Provided passage Block Start

REQUIRED TEXTS available at Food for Thought:
Ursula K. LeGuin, THE TELLING
Anita Diamant, THE RED TENT
Mark Saltzman, LYING AWAKE
Gita Mehta, A RIVER SUTRA
Marjane Satrapi, PERSEPOLIS
Margaret Atwood, THE HANDMAID’S TALE
Marilynne Robinson, GILEAD
Sherri Tepper, THE GATE TO WOMEN’S COUNTRY
Marion Zimmer Bradley, THE MISTS OF AVALON
OPTIONAL TEXTS: Kij Johnson, THE FOX WOMAN
Ursula LeGuin, THE BIRTHDAY OF THE WORLD
HANDOUTS: LeGuin: “Solitude” and “Paradises Lost”
Assignments are subject to amendment. Students are responsible for all material presented in
class discussion, both those listed on the syllabus and any that may be added later. Grades are
based on demonstrated command of the subject at hand, including in-class participation, two
written papers, and a final exam.

Provided passage Block End

Work item A:
According to the course syllabus, where are the required texts available?
Work item B:
Pick up the course syllabus after its final sentence and continue it for a few more sentences.

Study material Block Start

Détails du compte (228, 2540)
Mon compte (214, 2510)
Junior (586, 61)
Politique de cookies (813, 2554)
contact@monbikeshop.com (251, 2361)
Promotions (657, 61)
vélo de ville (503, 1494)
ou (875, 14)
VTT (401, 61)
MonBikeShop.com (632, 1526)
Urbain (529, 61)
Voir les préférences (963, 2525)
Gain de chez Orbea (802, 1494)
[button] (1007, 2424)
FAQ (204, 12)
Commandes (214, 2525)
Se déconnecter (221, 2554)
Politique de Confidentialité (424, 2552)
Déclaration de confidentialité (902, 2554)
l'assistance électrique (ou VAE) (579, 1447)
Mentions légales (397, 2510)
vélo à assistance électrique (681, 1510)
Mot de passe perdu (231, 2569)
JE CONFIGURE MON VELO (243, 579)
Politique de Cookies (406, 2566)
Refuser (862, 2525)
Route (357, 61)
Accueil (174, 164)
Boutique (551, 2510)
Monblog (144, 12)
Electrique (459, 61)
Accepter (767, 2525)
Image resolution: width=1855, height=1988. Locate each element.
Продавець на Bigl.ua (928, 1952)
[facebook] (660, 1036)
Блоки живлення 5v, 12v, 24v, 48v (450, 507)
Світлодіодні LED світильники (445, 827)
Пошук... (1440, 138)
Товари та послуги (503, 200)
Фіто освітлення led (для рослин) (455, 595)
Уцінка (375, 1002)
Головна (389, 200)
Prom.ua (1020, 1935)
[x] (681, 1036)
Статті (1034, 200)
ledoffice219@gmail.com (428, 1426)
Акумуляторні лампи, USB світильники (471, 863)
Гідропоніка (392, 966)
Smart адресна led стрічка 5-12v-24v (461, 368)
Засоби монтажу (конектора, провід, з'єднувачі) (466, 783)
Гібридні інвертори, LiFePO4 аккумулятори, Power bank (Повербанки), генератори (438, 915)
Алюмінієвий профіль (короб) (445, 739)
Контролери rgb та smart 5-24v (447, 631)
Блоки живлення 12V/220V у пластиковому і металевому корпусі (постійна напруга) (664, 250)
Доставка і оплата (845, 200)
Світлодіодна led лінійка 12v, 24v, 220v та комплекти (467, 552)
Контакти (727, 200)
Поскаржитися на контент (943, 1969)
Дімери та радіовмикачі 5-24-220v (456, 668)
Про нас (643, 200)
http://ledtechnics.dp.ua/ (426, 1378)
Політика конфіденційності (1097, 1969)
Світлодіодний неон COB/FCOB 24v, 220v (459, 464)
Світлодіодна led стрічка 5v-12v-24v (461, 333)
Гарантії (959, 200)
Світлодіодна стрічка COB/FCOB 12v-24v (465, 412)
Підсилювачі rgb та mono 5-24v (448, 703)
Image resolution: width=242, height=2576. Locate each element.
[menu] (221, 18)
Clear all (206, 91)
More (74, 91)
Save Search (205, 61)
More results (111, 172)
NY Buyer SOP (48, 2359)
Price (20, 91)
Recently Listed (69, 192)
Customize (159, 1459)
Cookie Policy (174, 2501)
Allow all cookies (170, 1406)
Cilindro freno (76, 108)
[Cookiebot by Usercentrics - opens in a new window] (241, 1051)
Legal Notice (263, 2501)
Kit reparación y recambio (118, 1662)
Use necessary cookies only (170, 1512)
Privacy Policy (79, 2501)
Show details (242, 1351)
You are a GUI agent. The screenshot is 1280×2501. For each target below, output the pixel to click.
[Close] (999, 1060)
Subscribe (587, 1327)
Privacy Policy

Study material Block End

Exercise answer A:
At Food for Thought.

Exercise answer B:
AN IMPORTANT WORD ABOUT LATE PAPERS: Everyone is a stickler about something.
Your professor for Religion 15 is a stickler about lateness. Papers are due to me in class at the
beginning of class on the date due--not after class, not in my mailbox, not under my office door.
“A day” is considered to begin after papers are collected at the beginning of class on the date
due, which is to say, if you turn in your paper after that class, it will be considered one day late.
Your grade for that paper will be docked 1/3 of its earned grade (i.e. reduced from B to B-) for
every day it is late, unless you have a documented excuse from a doctor or the dean.
SYLLABUS
January 29 We begin.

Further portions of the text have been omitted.